Another main finding of the report is that virtual reality is on the way up. According to Ericsson, VR is on the road to becoming mainstream in three years, with a third of consumers becoming VR users by 2020.
Erlandsson said that Ericsson had come to this conclusion by asking consumers already using VR what they would do in the future, and asking others when they think they will start using VR.
He said the conclusion that VR will be mainstream comes with caveats – in particular, the price of headsets needs to come down to stimulate take-up. Close to 55% of consumers planning to get VR devices would prefer it if the headsets were cheaper, and almost half think there should be more immersive content available. A third would be more interested in VR if they could get a VR bundle from their TV and video provider.

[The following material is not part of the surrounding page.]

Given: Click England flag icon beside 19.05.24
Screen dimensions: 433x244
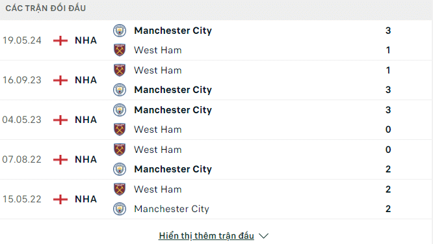Looking at the screenshot, I should tap(60, 40).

There are also concerns about being able to move around more freely without being tethered to a computer and being comfortable in general, he said. “But these things are happening and we don’t think this is too big a leap,” said Erlandsson.
He said there are significant regional differences in the speed with which VR will gain acceptance. In Sweden, “it is not going to reach one third. In the UK it will be more like a quarter and more like a fifth in Sweden,” he said. In China, however, take-up is likely to hit 40% of those surveyed.
Close of 60% of viewers now prefer on-demand viewing over scheduled linear TV viewing, an increase of around 50% since 2010. The average number of used on-demand services has increased from 1.6 in 2012 to 3.8 services in 2017 per person. Two in five consumers already pay for on-demand TV and video services today and nearly a third (32%) say they will increase their on-demand spending in the next six-12 months. Portability is also becoming increasingly important factor, with more than a third of consumers wanting access to content when abroad.
Other findings of the report include that while consumers have more access to TV and video services than ever before, the average time spent on searching for content has increased to almost one hour per day, an increase of 13 percent since last year. One in eight consumers believe that they will get lost in the amount of available content in the future. Some 60% of consumers rank content discovery as “very important” when subscribing to a new service, while 70% want ‘universal search for all TV and video’.
Consumers also value high quality viewing experiences as well as immersive experiences. Close to a quarter of the surveyed consumers say they already have access to a 4K UHD TV screen and another third plan to get one.
Ericsson collected data from 13 countries. Approximately 20,000 online interviews were held with people aged 16–69 in Brazil, Canada, China, Germany, India, Italy, Russia, South Korea, Spain, Sweden, Taiwan, the UK and the US. All respondents have a broadband internet connection at home and watch TV or video at least once a week, and almost all use the internet on a daily basis.